▶ _Die Aufgaben_
**1)** Beantworten Sie die folgenden Fragen zum Forenthread über Qooxdoo und JSF.
(a) Zu welchem Werkzeug sucht public_void_main Erfahrungen mit größeren Projekten?
(b) Wo hat miketech den Text von piponline gefunden?
(c) Wofür steht AJAX laut dem zitierten Text?
**2)** Schreiben Sie aus dem Forenthread über Qooxdoo und JSF alles von „## public_void_main (7.“ bis hinunter zu „Erfahrungen hierzu mitteilen?“ wörtlich ab.

▶ _Vorliegender Text_
# Qooxdoo und JSF



## miketech (2. Sep 2007)

Hi zusammen,

auf der Suche nach einer JSF Implementierung als Desktop-Ersatz bin ich nun auch auf Qooxdoo gestoßen. Von den Widgets ist das genau das, was ich gesucht habe. Weiß jemand, wie ich das am besten mit JSF kombinieren kann? Oder gibt es eine JSF-Implementierung, die auf Qooxdoo aufsetzt?

Gruß

Mike


----------



## public_void_main (7. Sep 2007)

Das Thema würde mich auch sehr interessieren. 

Und hat jemand schon mit dem Eclipse RAP etwas Größeres gebaut und kann seine Erfahrungen hierzu mitteilen?


----------



## miketech (7. Sep 2007)

Ja, das würde mich auch noch interessieren:

Siehe: 
http://www.java-forum.org/de/topic55320_eclipse-rap-rwt-qooxdoo.html

Gruß

Mike


----------



## miketech (7. Sep 2007)

Hi,

ich habe gerade im Google Cache das hier von piponline gefunden:

----------
Java Server Faces for Qooxdoo  	 
Feb. 2007: Nach einigen Tests mit Java-Server-Faces sind wir zum dem Ergebnis gekommen, dass eine Anwendung auf dieser Basis eine ehrer schlechte Performance haben wird.

JSF neigt dazu viel zu viel Kommunikation in kleinen Datenblöcken zwischen Client und Server zu produzieren, somit wird die Anwendung mit vielen Dialogelementen sehr,sehr langsam. Bei näheren Tests JSF-basierter Frameworks haben wir dies auch beobachten können (Thinwire, Ajax4JSF,RichFaces,...). Wir werden jetzt einen anderen Ansatz verfolgen und zu gegebener Zeit berichten.

Interaktive Web-Anwendungen die sich im Internet so verhalten als würden sie auf dem Desktop laufen, sind das Ziel der neuen Basistechnologie "Web 2.0". Aus dieser Basistechnologie und aus den Ansprüchen der Softwareentwicklung sind einige neue Paradigmen und Werkzeuge entstanden. Die wohl herausragendste Entwicklung der letzten Zeit ist AJAX (Asynchronous Javascript + XML). Eigentlich haben wir das schon gemacht, aber jetzt hat es einen Namen bekommen.

▶ _Datenauszug_
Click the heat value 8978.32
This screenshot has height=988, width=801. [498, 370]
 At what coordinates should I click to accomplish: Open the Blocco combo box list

▶ _Lösungen_
**1)**
(a) Eclipse RAP
(b) Im Google Cache
(c) Asynchronous Javascript + XML

**2)**
## public_void_main (7. Sep 2007)

Das Thema würde mich auch sehr interessieren. 

Und hat jemand schon mit dem Eclipse RAP etwas Größeres gebaut und kann seine Erfahrungen hierzu mitteilen?